Let’s get into the review!
Two brothers brutally kill their parents, then navigate the fallout of what they’ve done.
So this isn’t a spoiler because it happens right in the first episode. We meet our protagonists, Erik and Lyle Menendez, and right in episode one they snap and shoot their parents. They go after their father first, violently shooting him until a shot to the face ends up putting him out of his misery, and as their mother tries to crawl away, they kill her too.
They stage it so they leave the house, and fail to buy a movie ticket for an earlier time as an alibi. Eventually, they make their way back home to their (rather nice) Beverly Hills home, then call the cops screaming. They say they have just come home and found their parents dead, and they’re taking to the station for questioning.
At first they pin it on the mafia, as their father had some shady business connections, and the police run with it at first because what else could have happened here? The brothers get their inheritance, which is pretty stacked because of how their father, José, was a businessman.
The beginning of the end for these two starts when they confess to a psychotherapist. He decides to record their sessions after they get the initial talking of feelings over with, and then one of his patients slash love affair overhears what is happening one day. She becomes afraid that the brothers will come after him, so she moves into the therapist’s house—with his wife and kid.
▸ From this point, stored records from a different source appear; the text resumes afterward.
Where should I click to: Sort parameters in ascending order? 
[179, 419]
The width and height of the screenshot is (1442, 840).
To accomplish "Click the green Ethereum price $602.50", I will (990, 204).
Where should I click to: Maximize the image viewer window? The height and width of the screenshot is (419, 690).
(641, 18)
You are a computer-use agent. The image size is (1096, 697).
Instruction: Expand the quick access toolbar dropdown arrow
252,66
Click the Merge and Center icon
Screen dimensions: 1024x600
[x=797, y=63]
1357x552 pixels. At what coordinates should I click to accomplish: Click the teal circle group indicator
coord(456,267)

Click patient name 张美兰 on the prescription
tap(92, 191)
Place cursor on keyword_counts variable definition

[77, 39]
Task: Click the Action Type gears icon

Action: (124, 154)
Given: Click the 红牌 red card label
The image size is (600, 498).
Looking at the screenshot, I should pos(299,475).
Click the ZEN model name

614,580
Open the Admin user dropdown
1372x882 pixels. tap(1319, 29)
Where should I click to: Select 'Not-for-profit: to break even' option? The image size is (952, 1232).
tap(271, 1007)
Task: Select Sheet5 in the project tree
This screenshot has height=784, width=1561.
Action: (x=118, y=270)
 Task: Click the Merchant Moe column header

But when he slights her and kicks her out, effectively ending their relationship, she goes to the police to confess about the evidence. The brothers are arrested, much to their chagrin, and they begin denying that they outright killed their parents. Throughout the course of the series flashbacks are woven into the present day, showing how their father was a domineering subject.
We do see this through the perspectives of the brother, which is a flag to note if you want to be more objective about all of this. There’s a bit of an LGBTQ+ slant that the director and writer is going for throughout this, which I don’t think I’m qualified to comment on as I never followed the original case and don’t know enough about the real-life figures to say anything about it.
Regardless, the brothers come across as pretty unlikable to me throughout the course of the series. Although they hid the murder at first and tried to pin it on the mafia, they spend a chunk of the series trying to map out this narrative that their father was abusive (which probably was true if we’re going off this depiction) and they were sexually abused by him.
Their mother, as they admit early on, was suicidal and deserved to be put out of her misery. Later, they say that she was an accomplice/accessory to the abuse, as she knew about it and did nothing.
Overall Thoughts
One of the highlights for the series for me was the acting itself. The two playing the brothers are quite good at their roles—they’re cocky, hotheaded, and act like they’re not going to get caught originally when committing such a heinous act. Whether their claims were true or not, I don’t think they should have done what they did.
Bardem is the standout for me in the end, too. I’ve never seen him in a role like this, and I felt like he did a good job with the equally hotheaded father who is a loose cannon. I’ve also never seen him in television, and it’s good seeing him try new things outside of the film world.
I don’t know if I liked the structure of the series though. It felt a bit anti-climatic to have the big inciting incident right in the first episode, and while it does define the rest of the series, it becomes more of an event and character study in a way that I didn’t care for as a viewer. I would’ve preferred it right in the middle pacing-wise, but here we are.
I also find it really interesting how media plays a role in the brothers’ story, and how that unfolds in its own narrative arc. The first two episodes set up the arrests, while from there it becomes a bit of a circus for the brothers and everyone involved. Regardless, I found this difficult to get through because of the pacing.
Watch it if you’re interested! Taste is subjective; you might like it more than me, and that’s alright.